**Direction**. Copy every one of the items below word for word, with no changes.

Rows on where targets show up
#####
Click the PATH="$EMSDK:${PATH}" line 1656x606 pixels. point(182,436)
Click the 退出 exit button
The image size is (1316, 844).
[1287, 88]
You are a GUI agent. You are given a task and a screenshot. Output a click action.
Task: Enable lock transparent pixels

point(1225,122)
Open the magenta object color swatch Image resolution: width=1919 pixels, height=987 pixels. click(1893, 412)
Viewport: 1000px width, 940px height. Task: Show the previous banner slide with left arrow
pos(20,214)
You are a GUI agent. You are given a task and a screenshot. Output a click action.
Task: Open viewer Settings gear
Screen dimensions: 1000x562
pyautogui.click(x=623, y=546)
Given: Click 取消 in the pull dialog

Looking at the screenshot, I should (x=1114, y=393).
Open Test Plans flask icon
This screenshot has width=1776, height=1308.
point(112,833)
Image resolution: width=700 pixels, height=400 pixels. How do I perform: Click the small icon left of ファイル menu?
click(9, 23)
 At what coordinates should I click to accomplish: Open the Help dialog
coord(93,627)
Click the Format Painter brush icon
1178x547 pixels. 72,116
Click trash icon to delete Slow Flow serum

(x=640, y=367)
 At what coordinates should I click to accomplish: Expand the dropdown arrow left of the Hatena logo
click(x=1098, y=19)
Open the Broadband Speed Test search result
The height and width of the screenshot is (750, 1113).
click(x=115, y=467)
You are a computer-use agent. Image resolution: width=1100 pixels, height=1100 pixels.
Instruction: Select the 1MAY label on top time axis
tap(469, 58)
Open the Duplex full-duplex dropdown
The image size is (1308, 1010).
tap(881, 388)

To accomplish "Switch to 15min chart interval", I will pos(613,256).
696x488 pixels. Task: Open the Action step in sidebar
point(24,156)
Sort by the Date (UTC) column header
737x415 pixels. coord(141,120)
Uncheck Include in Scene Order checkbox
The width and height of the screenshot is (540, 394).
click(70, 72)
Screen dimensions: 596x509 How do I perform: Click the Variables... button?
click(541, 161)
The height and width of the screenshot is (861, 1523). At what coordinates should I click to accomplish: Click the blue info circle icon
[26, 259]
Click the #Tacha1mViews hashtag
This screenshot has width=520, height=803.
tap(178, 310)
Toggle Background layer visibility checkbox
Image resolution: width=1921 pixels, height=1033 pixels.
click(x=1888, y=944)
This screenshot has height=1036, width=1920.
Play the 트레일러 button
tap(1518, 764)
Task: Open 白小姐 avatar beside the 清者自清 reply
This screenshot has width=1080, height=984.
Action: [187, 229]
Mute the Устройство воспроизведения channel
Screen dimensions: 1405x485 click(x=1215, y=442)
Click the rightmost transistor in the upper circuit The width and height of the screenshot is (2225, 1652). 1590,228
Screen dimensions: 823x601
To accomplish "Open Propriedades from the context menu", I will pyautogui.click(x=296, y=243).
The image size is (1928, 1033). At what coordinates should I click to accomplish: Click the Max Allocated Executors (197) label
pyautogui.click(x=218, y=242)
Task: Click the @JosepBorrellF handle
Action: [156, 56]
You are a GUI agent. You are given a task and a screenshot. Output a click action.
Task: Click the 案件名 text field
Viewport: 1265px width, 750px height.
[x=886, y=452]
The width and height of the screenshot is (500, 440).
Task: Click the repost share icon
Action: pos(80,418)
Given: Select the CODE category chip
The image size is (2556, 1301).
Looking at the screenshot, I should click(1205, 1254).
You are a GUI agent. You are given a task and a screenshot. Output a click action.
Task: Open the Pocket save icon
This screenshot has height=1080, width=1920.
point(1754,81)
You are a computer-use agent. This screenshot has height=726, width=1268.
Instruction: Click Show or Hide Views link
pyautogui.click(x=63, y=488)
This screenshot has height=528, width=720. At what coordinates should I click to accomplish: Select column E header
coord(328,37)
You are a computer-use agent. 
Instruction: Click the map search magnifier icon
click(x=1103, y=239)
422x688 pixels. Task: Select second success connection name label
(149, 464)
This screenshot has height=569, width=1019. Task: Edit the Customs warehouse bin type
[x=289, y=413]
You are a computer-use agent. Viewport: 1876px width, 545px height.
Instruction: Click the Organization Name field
#####
**Task response**.
Click the PATH="$EMSDK:${PATH}" line 1656x606 pixels. point(182,436)
Click the 退出 exit button
The image size is (1316, 844).
[1287, 88]
You are a GUI agent. You are given a task and a screenshot. Output a click action.
Task: Enable lock transparent pixels

point(1225,122)
Open the magenta object color swatch Image resolution: width=1919 pixels, height=987 pixels. click(1893, 412)
Viewport: 1000px width, 940px height. Task: Show the previous banner slide with left arrow
pos(20,214)
You are a GUI agent. You are given a task and a screenshot. Output a click action.
Task: Open viewer Settings gear
Screen dimensions: 1000x562
pyautogui.click(x=623, y=546)
Given: Click 取消 in the pull dialog

Looking at the screenshot, I should (x=1114, y=393).
Open Test Plans flask icon
This screenshot has width=1776, height=1308.
point(112,833)
Image resolution: width=700 pixels, height=400 pixels. How do I perform: Click the small icon left of ファイル menu?
click(9, 23)
 At what coordinates should I click to accomplish: Open the Help dialog
coord(93,627)
Click the Format Painter brush icon
1178x547 pixels. 72,116
Click trash icon to delete Slow Flow serum

(x=640, y=367)
 At what coordinates should I click to accomplish: Expand the dropdown arrow left of the Hatena logo
click(x=1098, y=19)
Open the Broadband Speed Test search result
The height and width of the screenshot is (750, 1113).
click(x=115, y=467)
You are a computer-use agent. Image resolution: width=1100 pixels, height=1100 pixels.
Instruction: Select the 1MAY label on top time axis
tap(469, 58)
Open the Duplex full-duplex dropdown
The image size is (1308, 1010).
tap(881, 388)

To accomplish "Switch to 15min chart interval", I will pos(613,256).
696x488 pixels. Task: Open the Action step in sidebar
point(24,156)
Sort by the Date (UTC) column header
737x415 pixels. coord(141,120)
Uncheck Include in Scene Order checkbox
The width and height of the screenshot is (540, 394).
click(70, 72)
Screen dimensions: 596x509 How do I perform: Click the Variables... button?
click(541, 161)
The height and width of the screenshot is (861, 1523). At what coordinates should I click to accomplish: Click the blue info circle icon
[26, 259]
Click the #Tacha1mViews hashtag
This screenshot has width=520, height=803.
tap(178, 310)
Toggle Background layer visibility checkbox
Image resolution: width=1921 pixels, height=1033 pixels.
click(x=1888, y=944)
This screenshot has height=1036, width=1920.
Play the 트레일러 button
tap(1518, 764)
Task: Open 白小姐 avatar beside the 清者自清 reply
This screenshot has width=1080, height=984.
Action: [187, 229]
Mute the Устройство воспроизведения channel
Screen dimensions: 1405x485 click(x=1215, y=442)
Click the rightmost transistor in the upper circuit The width and height of the screenshot is (2225, 1652). 1590,228
Screen dimensions: 823x601
To accomplish "Open Propriedades from the context menu", I will pyautogui.click(x=296, y=243).
The image size is (1928, 1033). At what coordinates should I click to accomplish: Click the Max Allocated Executors (197) label
pyautogui.click(x=218, y=242)
Task: Click the @JosepBorrellF handle
Action: [156, 56]
You are a GUI agent. You are given a task and a screenshot. Output a click action.
Task: Click the 案件名 text field
Viewport: 1265px width, 750px height.
[x=886, y=452]
The width and height of the screenshot is (500, 440).
Task: Click the repost share icon
Action: pos(80,418)
Given: Select the CODE category chip
The image size is (2556, 1301).
Looking at the screenshot, I should click(1205, 1254).
You are a GUI agent. You are given a task and a screenshot. Output a click action.
Task: Open the Pocket save icon
This screenshot has height=1080, width=1920.
point(1754,81)
You are a computer-use agent. This screenshot has height=726, width=1268.
Instruction: Click Show or Hide Views link
pyautogui.click(x=63, y=488)
This screenshot has height=528, width=720. At what coordinates should I click to accomplish: Select column E header
coord(328,37)
You are a computer-use agent. 
Instruction: Click the map search magnifier icon
click(x=1103, y=239)
422x688 pixels. Task: Select second success connection name label
(149, 464)
This screenshot has height=569, width=1019. Task: Edit the Customs warehouse bin type
[x=289, y=413]
You are a computer-use agent. Viewport: 1876px width, 545px height.
Instruction: Click the Organization Name field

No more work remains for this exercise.